I could code this feature myself: you click on a button like "post an image", and you can upload an image from your computer. I would enhance it using the HTML5 drag-and-drop API. I'd offload the image processing to a queue like Iron.io and probably store the result somewhere else, like a CDN, or Dropbox, or maybe even Flickr, namespaced under your user account for administration purposes. After all that, I'd smile a big, smug smile and go back to lapping my bowl of cream and preening my whiskers.
You could still keep the "post an image from another website" option as well.

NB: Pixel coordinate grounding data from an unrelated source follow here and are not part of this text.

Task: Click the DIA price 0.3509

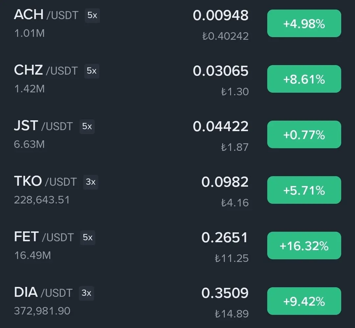Action: click(x=225, y=293)
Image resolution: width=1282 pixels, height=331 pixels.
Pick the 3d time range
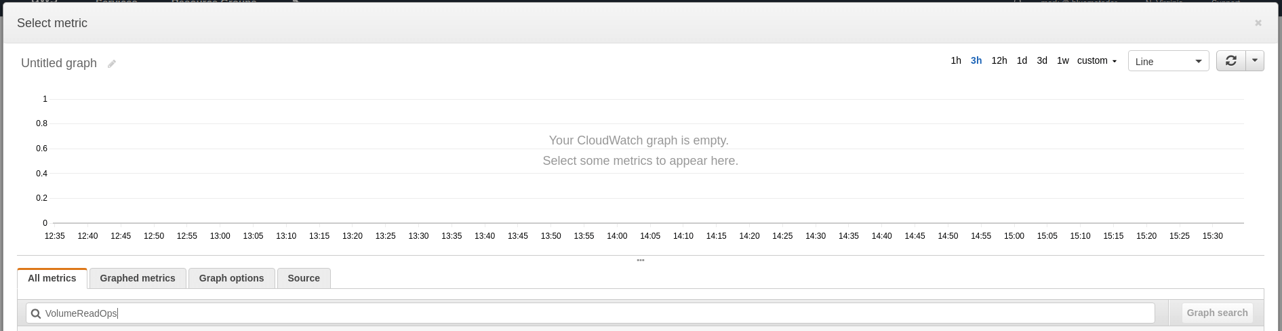1042,61
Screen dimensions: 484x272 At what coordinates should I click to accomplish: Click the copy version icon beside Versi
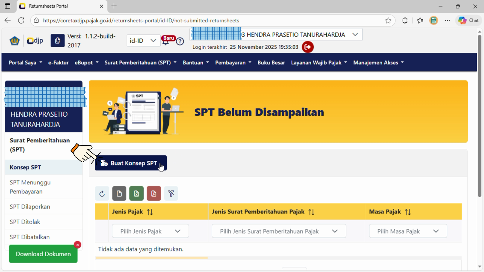point(57,40)
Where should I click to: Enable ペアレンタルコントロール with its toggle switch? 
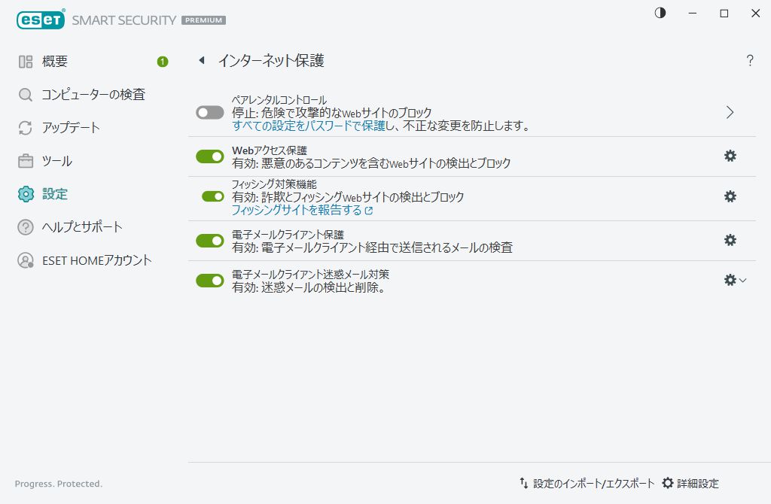click(209, 111)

Whether it's practical is a very different question. It could be too expensive. It could be too much work. It could be too fiddly to integrate with the forum software (which is notoriously difficult to work with).
A common pitfall of being technical is that you fail to understand less technical people. You only appreciate this when someone more technical comes along and does the same thing to you.
Allow me to demonstrate:
Say you have a website and you update it occasionally. You use an FTP client to copy the files from your computer to the web host (which is how most people do it).
Now let's say I run your web host, and I've decided that FTP is an inferior way to update your web site. I could say something like this:
I'm sorry, we've discontinued FTP because it's a rubbish way to manage your website. Instead, simply SSH into the server, init a bare repo and Git push from origin. Set up a post-receive hook to checkout your master branch, composer install & dump-autoload, and you're golden. It's much easier.
This is (more or less) how I manage my website. And to someone like me (today), it really
is much easier. I can't understand why anyone would want to manage a website by uploading the new files.
You mean they don't even use version control? Madness!
But to most people (including past me) who have a website and want to update it, this process is impossible to understand, let alone implement. They would have to learn so much techy stuff that they really don't need.
It's not a perfect comparison, but maybe it can help explain how it feels as a less technical person being told by a more technical person that "it's just as easy the way I do it".